▸ Extract:
====

Sept. 21.
Dear Bro:
Ys containing ck rec’d—all right.1 Tell Ed the poem is the finest thing I ever read—& I would not lie about a small matter.2 We got home day before yesterday, at last, & I am the gladdest man. Livy would be another, if the house were finished, but it isn’t—full of carpenters yet, on the lower floor. We have thrown down an old carpet or two & are living on the second floor. We sleep in Ma’s bedroom;3 eat in the nursery, & use my study for a parlor. Rosa4 & Susie sleep in Livy’s private sitting room which opens out of the nursery on the east front. We have gas, now, in these apartments, & water in Ma’s & little Susie’s [bath-rooms ]—so we are pretty comfortable, & Margaret’s5 cookery goes ahead of anything we have had at the best table in New York (that is, the Hoffman House, where we tarried ten days buying carpets & furniture, & drilling actors for the play.) I staid on the stage 2 to 4 hours several days in succession showing them how I thought the speeches ought to be uttered. The consequence was, the play went right through without a hitch on the very first night. They are better actors than I am, but of course I wanted the play played my way unless my way was radically wrong.

====

▸ Material:
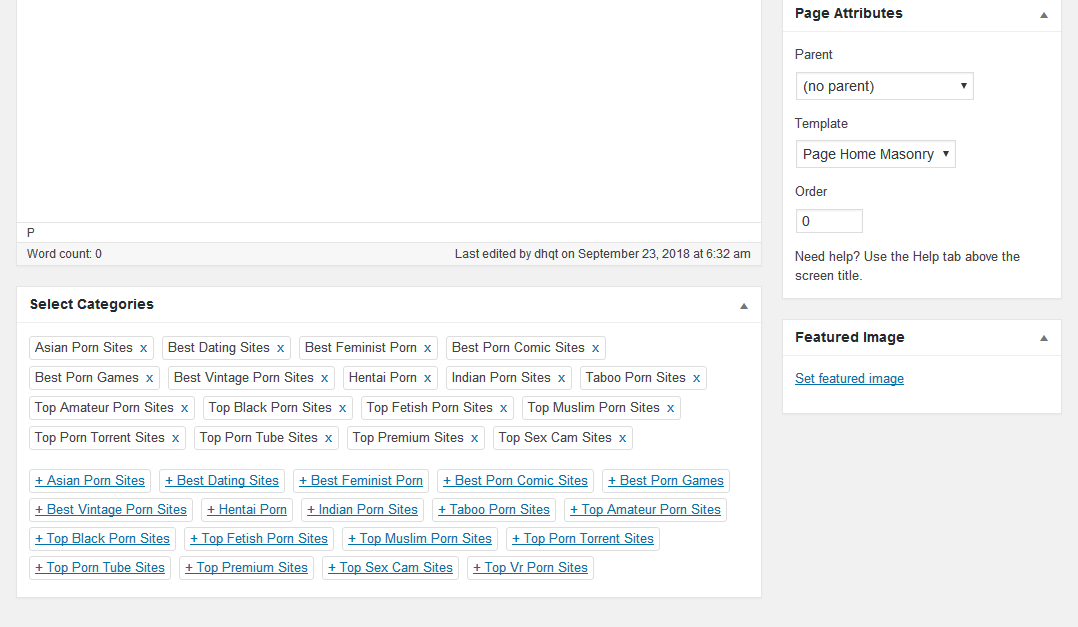This screenshot has width=1078, height=627.
Task: Click the Set featured image link
Action: pos(849,379)
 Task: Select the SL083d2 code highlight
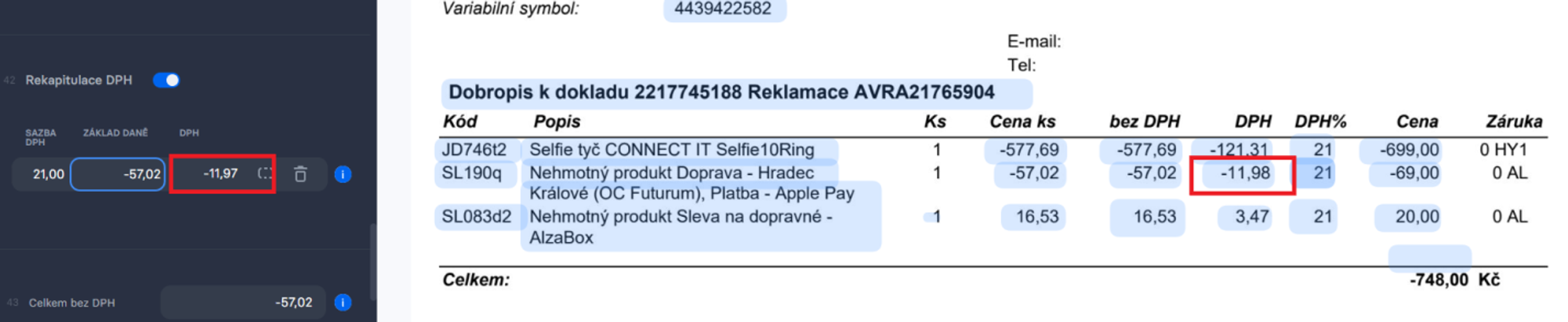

====

▸ Set task: Quote the letter at the top in full, word for word.

▸ Exercise answer:
Sept. 21.
Dear Bro:
Ys containing ck rec’d—all right.1 Tell Ed the poem is the finest thing I ever read—& I would not lie about a small matter.2 We got home day before yesterday, at last, & I am the gladdest man. Livy would be another, if the house were finished, but it isn’t—full of carpenters yet, on the lower floor. We have thrown down an old carpet or two & are living on the second floor. We sleep in Ma’s bedroom;3 eat in the nursery, & use my study for a parlor. Rosa4 & Susie sleep in Livy’s private sitting room which opens out of the nursery on the east front. We have gas, now, in these apartments, & water in Ma’s & little Susie’s [bath-rooms ]—so we are pretty comfortable, & Margaret’s5 cookery goes ahead of anything we have had at the best table in New York (that is, the Hoffman House, where we tarried ten days buying carpets & furniture, & drilling actors for the play.) I staid on the stage 2 to 4 hours several days in succession showing them how I thought the speeches ought to be uttered. The consequence was, the play went right through without a hitch on the very first night. They are better actors than I am, but of course I wanted the play played my way unless my way was radically wrong.